P D Thomas et al. Biochem J. .

Abstract

The effect of lipid composition on the rate of cholesterol movement between cellular membranes is investigated using lipid vesicles. The separation of donor and acceptor vesicles required for rate measurement is achieved by differential centrifugation so that the lipid effect can be quantified in the absence of a charged lipid generally used for ion-exchange-based separation. The rate of cholesterol transfer from small unilamellar vesicles (SUVs) containing 50 mol% cholesterol to a common large unilamellar vesicle (LUV) acceptor containing 20 mol% cholesterol decreases with increasing mol% of sphingomyelin in the SUVs, while phosphatidylethanolamine and phosphatidylserine have no appreciable effect at physiologically relevant levels. There is a large decrease in rate when phosphatidylethanolamine constitutes 50 mol% of donor phospholipids. Interestingly, gangliosides which have the same hydrocarbon moiety as sphingomyelin exert an opposite effect.

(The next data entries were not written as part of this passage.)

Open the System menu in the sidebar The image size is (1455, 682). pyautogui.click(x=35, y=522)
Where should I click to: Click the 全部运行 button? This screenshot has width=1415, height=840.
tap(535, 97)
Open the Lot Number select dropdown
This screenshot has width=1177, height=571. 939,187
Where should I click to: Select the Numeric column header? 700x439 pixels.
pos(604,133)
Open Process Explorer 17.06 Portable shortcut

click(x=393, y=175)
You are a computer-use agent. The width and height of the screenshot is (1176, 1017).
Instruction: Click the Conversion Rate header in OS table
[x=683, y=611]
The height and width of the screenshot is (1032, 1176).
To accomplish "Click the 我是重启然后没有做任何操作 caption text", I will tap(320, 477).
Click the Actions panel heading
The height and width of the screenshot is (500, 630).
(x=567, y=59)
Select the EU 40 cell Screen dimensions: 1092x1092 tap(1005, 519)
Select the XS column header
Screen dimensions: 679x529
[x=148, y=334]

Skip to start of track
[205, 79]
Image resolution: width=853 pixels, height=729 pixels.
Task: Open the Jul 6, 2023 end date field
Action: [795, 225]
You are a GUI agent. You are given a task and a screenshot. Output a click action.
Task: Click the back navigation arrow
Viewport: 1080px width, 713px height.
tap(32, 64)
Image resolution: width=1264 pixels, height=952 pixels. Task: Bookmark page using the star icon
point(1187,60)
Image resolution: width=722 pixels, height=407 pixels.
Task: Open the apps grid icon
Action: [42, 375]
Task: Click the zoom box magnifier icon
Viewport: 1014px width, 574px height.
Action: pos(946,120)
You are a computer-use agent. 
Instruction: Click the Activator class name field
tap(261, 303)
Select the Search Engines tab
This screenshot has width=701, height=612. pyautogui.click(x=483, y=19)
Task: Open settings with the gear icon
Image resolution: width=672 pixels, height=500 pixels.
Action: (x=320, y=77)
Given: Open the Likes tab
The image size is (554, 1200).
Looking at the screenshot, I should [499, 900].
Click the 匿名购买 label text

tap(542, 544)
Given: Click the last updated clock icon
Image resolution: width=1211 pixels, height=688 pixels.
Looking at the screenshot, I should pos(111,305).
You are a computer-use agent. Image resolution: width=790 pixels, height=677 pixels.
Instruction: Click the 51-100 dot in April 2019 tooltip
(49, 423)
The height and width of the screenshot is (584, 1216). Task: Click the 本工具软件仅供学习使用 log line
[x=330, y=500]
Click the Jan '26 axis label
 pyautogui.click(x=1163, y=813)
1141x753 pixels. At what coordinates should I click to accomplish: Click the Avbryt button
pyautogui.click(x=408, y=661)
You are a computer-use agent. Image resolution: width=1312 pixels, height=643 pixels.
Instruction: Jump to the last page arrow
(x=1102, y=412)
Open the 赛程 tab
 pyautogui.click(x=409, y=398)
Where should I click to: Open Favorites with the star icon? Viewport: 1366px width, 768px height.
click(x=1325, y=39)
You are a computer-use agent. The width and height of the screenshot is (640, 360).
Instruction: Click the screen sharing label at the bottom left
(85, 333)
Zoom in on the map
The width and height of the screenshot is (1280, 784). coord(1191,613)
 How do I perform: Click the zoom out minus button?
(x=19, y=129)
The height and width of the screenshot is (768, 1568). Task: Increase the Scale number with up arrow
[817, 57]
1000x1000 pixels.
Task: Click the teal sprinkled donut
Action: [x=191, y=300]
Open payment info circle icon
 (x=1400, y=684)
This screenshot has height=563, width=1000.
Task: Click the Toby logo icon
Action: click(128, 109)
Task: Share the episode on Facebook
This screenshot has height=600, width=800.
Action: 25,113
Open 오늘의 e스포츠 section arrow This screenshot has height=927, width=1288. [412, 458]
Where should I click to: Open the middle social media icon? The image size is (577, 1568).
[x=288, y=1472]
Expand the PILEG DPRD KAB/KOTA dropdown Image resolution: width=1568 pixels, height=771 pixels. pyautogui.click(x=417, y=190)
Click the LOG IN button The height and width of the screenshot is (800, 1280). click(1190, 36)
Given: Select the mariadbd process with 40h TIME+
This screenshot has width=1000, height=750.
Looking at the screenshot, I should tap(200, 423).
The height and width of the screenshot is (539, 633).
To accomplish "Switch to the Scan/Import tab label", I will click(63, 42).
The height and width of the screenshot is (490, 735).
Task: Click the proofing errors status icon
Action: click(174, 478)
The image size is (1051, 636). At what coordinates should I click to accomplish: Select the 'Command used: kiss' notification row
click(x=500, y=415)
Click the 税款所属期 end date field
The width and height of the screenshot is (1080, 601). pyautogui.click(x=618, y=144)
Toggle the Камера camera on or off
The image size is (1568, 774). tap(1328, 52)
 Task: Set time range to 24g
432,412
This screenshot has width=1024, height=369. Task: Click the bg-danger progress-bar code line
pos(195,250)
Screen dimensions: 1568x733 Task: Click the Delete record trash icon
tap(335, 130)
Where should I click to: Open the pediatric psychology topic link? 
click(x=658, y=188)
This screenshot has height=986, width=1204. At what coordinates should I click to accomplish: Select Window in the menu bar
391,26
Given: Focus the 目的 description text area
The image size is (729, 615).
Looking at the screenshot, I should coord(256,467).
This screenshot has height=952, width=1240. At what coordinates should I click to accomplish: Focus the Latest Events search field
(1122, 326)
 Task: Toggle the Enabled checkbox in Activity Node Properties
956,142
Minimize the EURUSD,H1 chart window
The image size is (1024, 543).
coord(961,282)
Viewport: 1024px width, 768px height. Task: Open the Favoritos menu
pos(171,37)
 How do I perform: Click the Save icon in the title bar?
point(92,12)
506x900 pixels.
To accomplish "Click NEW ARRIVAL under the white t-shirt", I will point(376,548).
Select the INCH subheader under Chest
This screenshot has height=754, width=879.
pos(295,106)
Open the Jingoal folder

The effect of spingomyelin seems to be mediated by its ability to decrease the fluidity of the lipid matrix, while that of gangliosides may arise from a weakening of phosphatidylcholine-cholesterol interactions or from a more favourable (less polar) microenvironment for the desorption of cholesterol provided by the head-group interactions involving sugar residues. If the effect of asymmetric transbilayer distribution of lipids is taken into consideration, the observed composition-dependent rate changes could partly account for the large difference in the rates of cholesterol desorption from the inner and outer layers of plasma membrane. Such rate differences may be responsible for an unequal steady-state distribution of cholesterol among various cellular membranes and lipoproteins.